Last night was more the former than the latter, but that doesn’t make the situation any better for the family who waits out in the Ring, wondering when their boy will arrive home for the First Holiday feasting. I am the only one who knows the answer to their question.
Never.
He is the reason I need to finish my calculations. Well, not him really, because as I sit here, his bones are slowly turning to ash in the factory’s furnace. This is for others like him. This is to protect them, all of them.
From me.
With my grip adjusted, I dive into angles of reflection, curvature, intensity of ambient light. . . . I live for a while within the grid on my paper, between the axes, contained by lines and degrees. There is nothing as soothing as this, nothing that quiets my thoughts so well. I pull the factory blueprints onto my work surface and make sure I have the scale right. I select each mirror from my collection, choosing only the flawless ones that will give me an undistorted view.
By this time tomorrow, I will be able to peer through one of my pipes and see the entire area around my altar. I can already see all of the cafeteria, including the kitchens. The killing floor from four different angles. Boss Jipu’s office, and Underboss Mugo’s office too. All the entrances to the factory and the compound gates. The furnace room. The roof. The corridors. But there is a blind spot just outside the cafeteria apparently, and that is where the young man was hiding.
I didn’t see him until it was too late. Strongly built and nearing twenty, maybe. I’d seen him wolfing down steamed buns in the cafeteria, and laughing with his friends after shifts. One who came back with candied dates from his mother and a bottle of rice wine from his father after weekends off. His name was Atanyo, and I knew his habits like I know those of everyone else at Gochan One. He didn’t like hard brown bread but loved barley soup. He visited the whores in the Ring sometimes but never stayed long. He lusted after Mugo’s pretty, young secretary, Lovey, like every other man in the factory, including and especially Mugo himself.
Atanyo’s sloppily scrawled wishes were all about Lovey, day after day. He left me a few candied dates each time to convince me to turn her head, as if I had that power.

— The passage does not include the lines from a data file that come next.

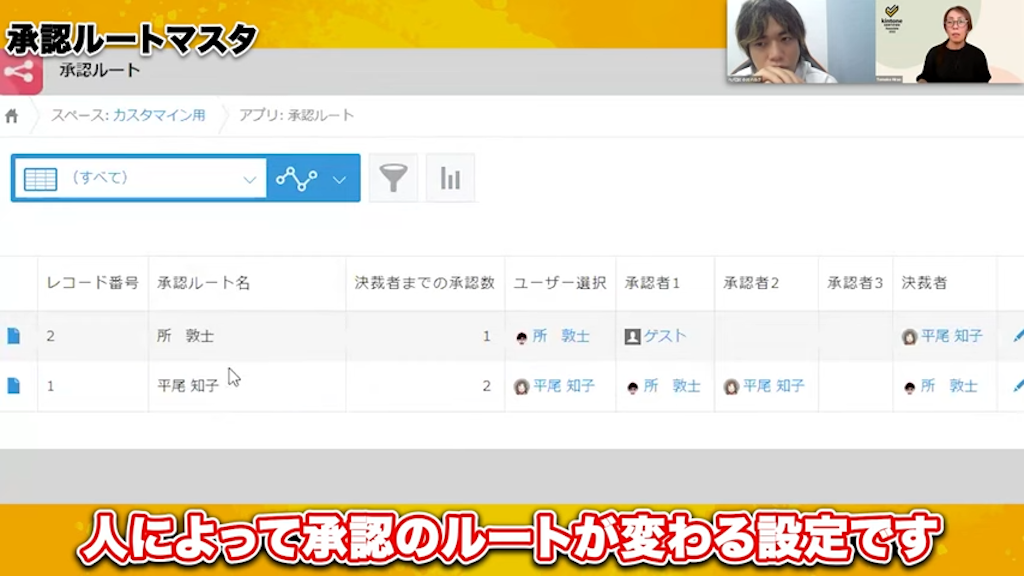Select the table list view icon
This screenshot has height=576, width=1024.
pyautogui.click(x=41, y=179)
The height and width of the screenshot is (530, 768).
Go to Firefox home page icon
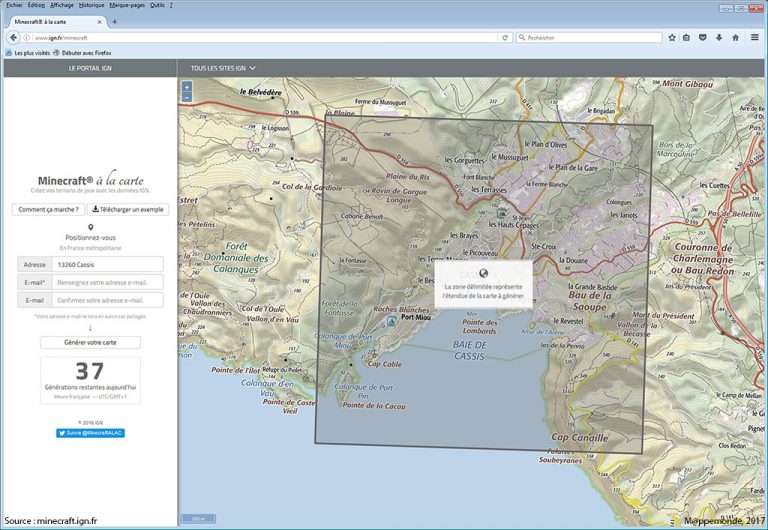(x=735, y=37)
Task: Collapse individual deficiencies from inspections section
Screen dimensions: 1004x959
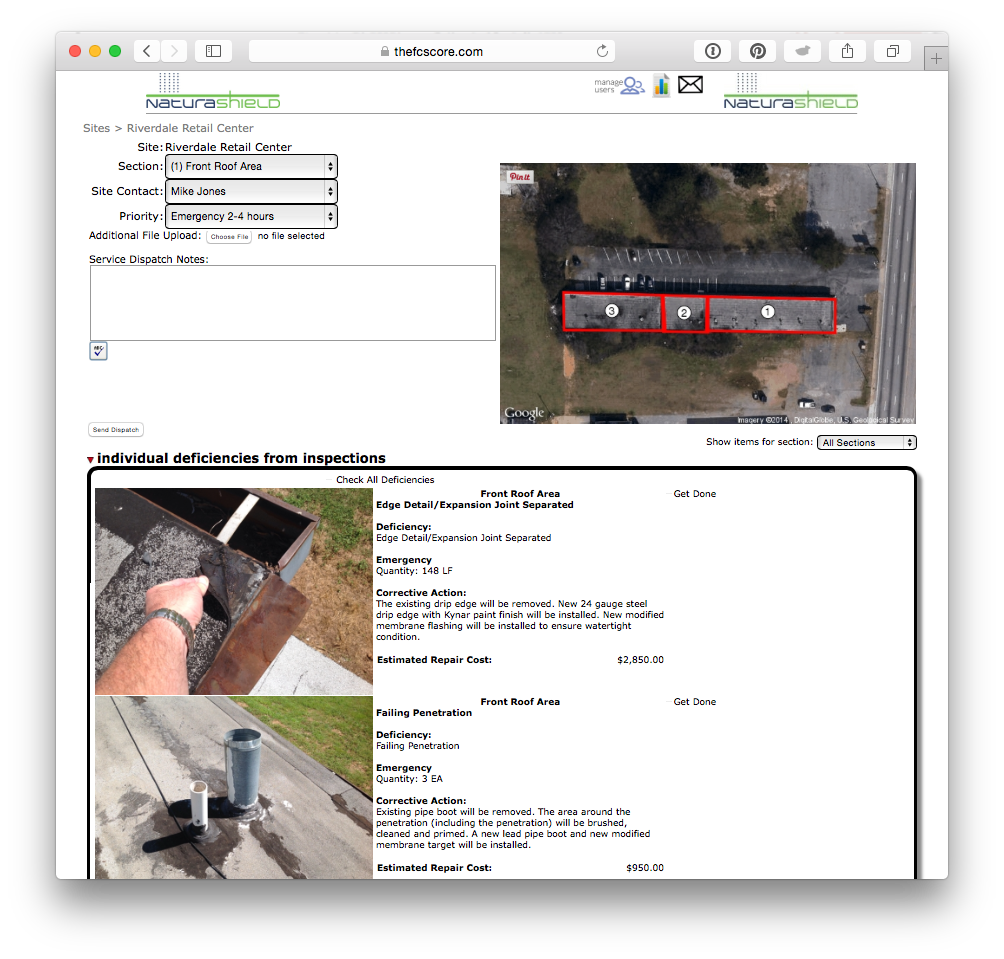Action: click(91, 460)
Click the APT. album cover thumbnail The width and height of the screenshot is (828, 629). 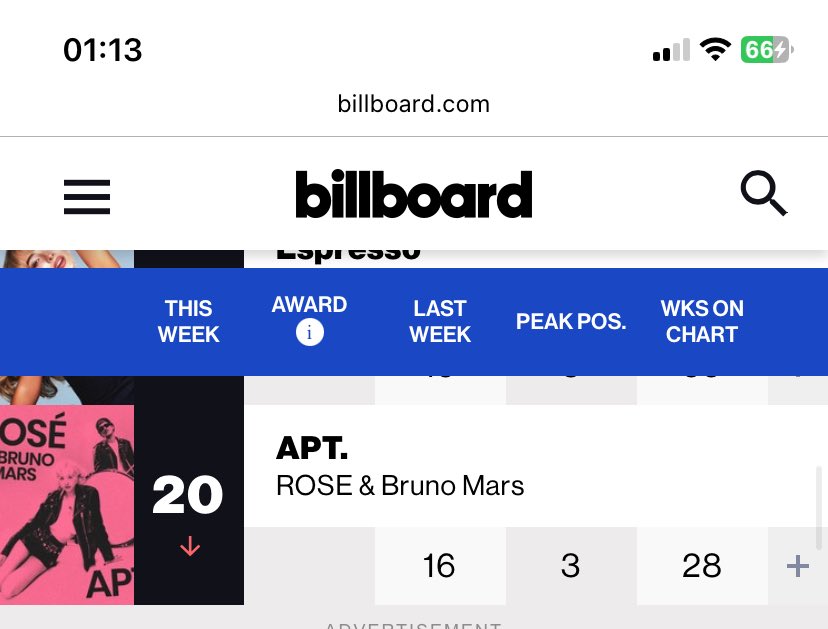pyautogui.click(x=67, y=505)
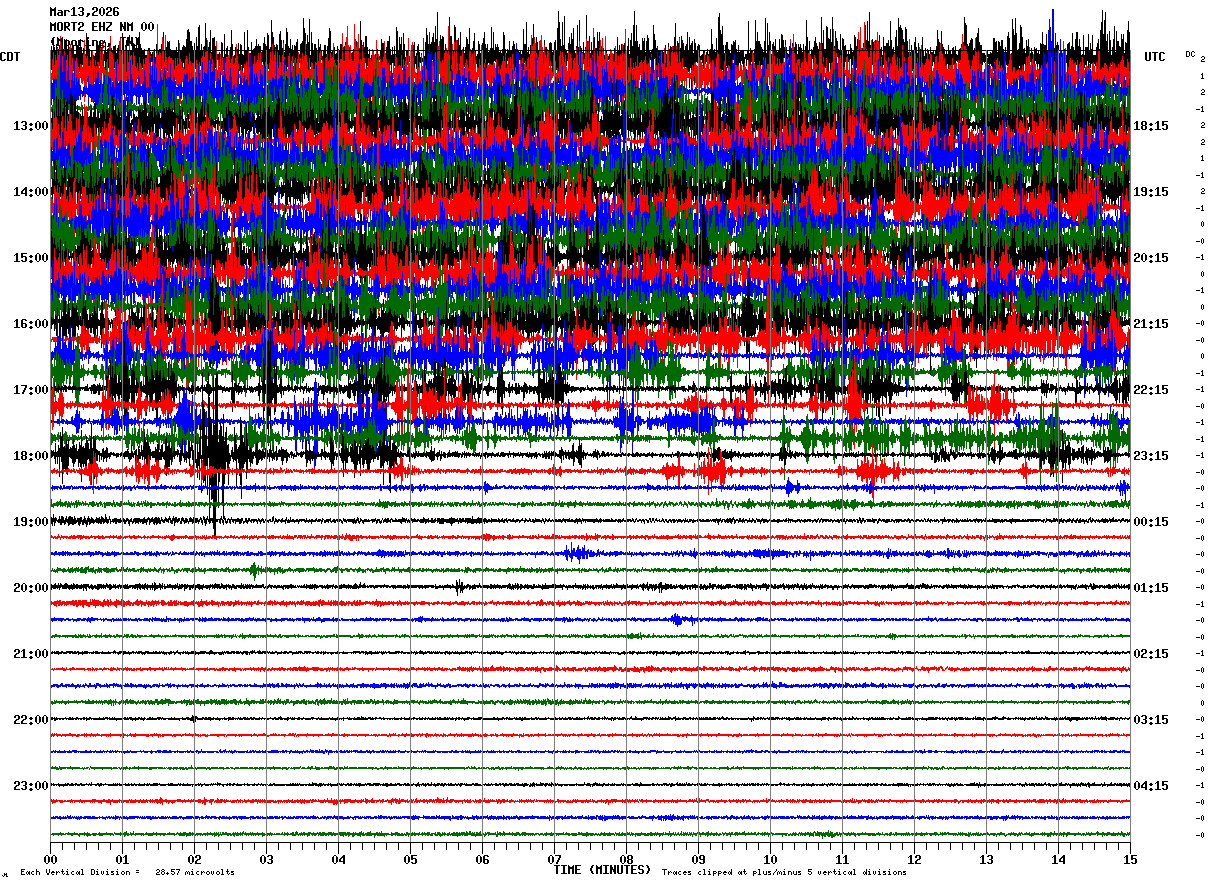Click the 20:00 CDT row label
Viewport: 1210px width, 886px height.
pos(30,588)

Perhaps his often-repeated and as-yet-ungranted wish was the reason he was waiting for me. Or maybe he was simply wondering who collects the offerings that crowd that low wooden table every single day, dripping and rolling off its edges, sometimes getting singed by the candles set up in a row over the top. Thirteen candles, for the thirteen years I was alive and whole. Thirteen candles, for the years I was a child, when I believed I would go on and on. Four years have passed since then. I’m not a child anymore. Nor am I alive. Or whole.
Now I am the Ghost.
But sometimes I think I’m something . . . more.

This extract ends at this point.